With the state’s unemployment rate exceeding 12 percent, sustainable economic growth and job creation clearly must be our policymakers’ highest priorities. California has enormous economic capacity and potential, but we need to develop consensus around a statewide strategic plan for economic development that gets all the state’s economic regions to come together, invest and behave according to a shared vision for growing the economic pie and creating jobs.
Over the past year, the Los Angeles County Economic Development Corp. engaged stakeholders – more than 1,050 – throughout Los Angeles County in a series of more than two dozen public forums to develop and build support for a comprehensive, consensus economic development strategy for Los Angeles County. The Los Angeles County Board of Supervisors unanimously adopted the plan Dec. 22.

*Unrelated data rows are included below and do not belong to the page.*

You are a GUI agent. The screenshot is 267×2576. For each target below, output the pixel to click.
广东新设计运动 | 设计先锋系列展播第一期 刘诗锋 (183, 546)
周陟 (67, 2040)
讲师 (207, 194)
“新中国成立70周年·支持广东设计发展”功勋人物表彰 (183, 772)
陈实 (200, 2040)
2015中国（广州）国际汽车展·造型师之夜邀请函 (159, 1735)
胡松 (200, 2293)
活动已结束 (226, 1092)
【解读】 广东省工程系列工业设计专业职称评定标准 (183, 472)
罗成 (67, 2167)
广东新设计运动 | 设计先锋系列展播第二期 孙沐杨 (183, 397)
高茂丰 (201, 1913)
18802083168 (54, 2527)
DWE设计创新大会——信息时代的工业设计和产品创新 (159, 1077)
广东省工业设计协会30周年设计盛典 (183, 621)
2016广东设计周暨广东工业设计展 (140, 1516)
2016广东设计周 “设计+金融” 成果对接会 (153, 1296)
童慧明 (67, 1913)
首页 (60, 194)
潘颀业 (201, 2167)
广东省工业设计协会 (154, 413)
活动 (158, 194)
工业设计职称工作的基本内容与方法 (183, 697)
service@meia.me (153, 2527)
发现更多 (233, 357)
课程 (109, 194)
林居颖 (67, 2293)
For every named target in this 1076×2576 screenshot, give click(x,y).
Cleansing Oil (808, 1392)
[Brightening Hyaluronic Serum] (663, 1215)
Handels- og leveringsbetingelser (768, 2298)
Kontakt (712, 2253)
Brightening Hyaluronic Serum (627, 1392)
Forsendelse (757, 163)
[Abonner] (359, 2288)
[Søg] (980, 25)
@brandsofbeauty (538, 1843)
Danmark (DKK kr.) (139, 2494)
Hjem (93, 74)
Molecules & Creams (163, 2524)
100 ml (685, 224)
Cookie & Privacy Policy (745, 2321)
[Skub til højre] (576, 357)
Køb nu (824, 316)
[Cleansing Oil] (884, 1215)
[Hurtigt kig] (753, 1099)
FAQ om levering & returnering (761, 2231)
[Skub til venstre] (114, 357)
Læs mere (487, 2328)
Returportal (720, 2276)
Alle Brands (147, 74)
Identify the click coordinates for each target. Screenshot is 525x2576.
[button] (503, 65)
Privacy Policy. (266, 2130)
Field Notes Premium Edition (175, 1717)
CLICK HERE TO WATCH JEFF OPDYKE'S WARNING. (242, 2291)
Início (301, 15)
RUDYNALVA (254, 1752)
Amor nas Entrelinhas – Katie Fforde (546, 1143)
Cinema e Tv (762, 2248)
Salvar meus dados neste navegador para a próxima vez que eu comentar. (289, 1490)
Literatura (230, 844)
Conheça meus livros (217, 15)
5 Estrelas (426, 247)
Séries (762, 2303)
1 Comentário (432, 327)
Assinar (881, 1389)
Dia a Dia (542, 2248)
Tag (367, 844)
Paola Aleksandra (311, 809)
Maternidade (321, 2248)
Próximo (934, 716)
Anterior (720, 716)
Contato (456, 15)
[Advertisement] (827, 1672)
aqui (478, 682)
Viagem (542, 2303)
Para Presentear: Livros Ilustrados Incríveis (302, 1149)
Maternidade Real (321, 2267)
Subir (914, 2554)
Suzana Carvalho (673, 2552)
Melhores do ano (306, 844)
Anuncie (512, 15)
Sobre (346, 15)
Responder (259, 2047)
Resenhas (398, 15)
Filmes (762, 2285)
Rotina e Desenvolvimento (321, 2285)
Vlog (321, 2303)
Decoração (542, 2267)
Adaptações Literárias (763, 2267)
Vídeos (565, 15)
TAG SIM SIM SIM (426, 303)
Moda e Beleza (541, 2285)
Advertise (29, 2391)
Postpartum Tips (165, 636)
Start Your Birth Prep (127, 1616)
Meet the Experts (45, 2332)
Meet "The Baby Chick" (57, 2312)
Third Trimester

The plan, which grew from this very public process, reflects the distinct needs of the county’s economy, a $500 billion economy that is larger than the economies of either Taiwan or Hong Kong. The plan identifies five core aspirational goals necessary for economic growth and creation of more and better jobs. They are: an educated work force, a business-friendly environment, an attractive quality of life, smart land use and 21st century infrastructure. Underlying these goals is a series of 12 objectives and 52 strategies to strengthen the economy, improve the environment and invigorate communities.
The consensus nature of the plan’s development and eventual implementation are critically important. This is truly a bottom-up, consensus-driven strategic plan for economic development. Stakeholders include business and economic development organizations, environmental groups, labor unions, the education sector, the environmental justice community and the public sector. Many of these participants will become the “champions” charged with implementing and delivering the strategies called for in the plan.
Developing a consensus plan for economic development in the nation’s most populous and culturally diverse county was no easy feat. But the risks associated with not having a strategic plan – including reduced quality of life; disinvestment; and a degrading economic environment that impairs job growth, business attraction and retention – are too great not to do so.
The risks to California of failing to adopt a proactive strategic plan for economic development are great. We all appreciate and value the sheer size, tremendous diversity and global significance of the California economy, but our state has fallen short of its full economic capacity and potential. Over the last quarter-century, California has noticeably underperformed in terms of job creation for its 36.8 million residents. From 1980-2008, the state added approximately 14.7 million residents, but only created about 4.3 million jobs for those residents. California lost an additional 670,000 jobs in 2009. And Chief Executive magazine has ranked California last among the states in terms of places to do business for the past four years.
Given this state of affairs, short-term actions – including, for example, business incentives, regulatory streamlining, and adequately resourced business retention and expansion programs – are certainly necessary. However, longer term, California’s policymakers must lead an effort to engage stakeholders from each of the state’s economic regions to coalesce in support of comprehensive, shared strategies to stimulate economic recovery and serve as a framework for long-term economic growth. This consensus-driven plan is essential to stimulate investment, create more and better jobs, and promote equity, the environment and a better quality of life for Californians.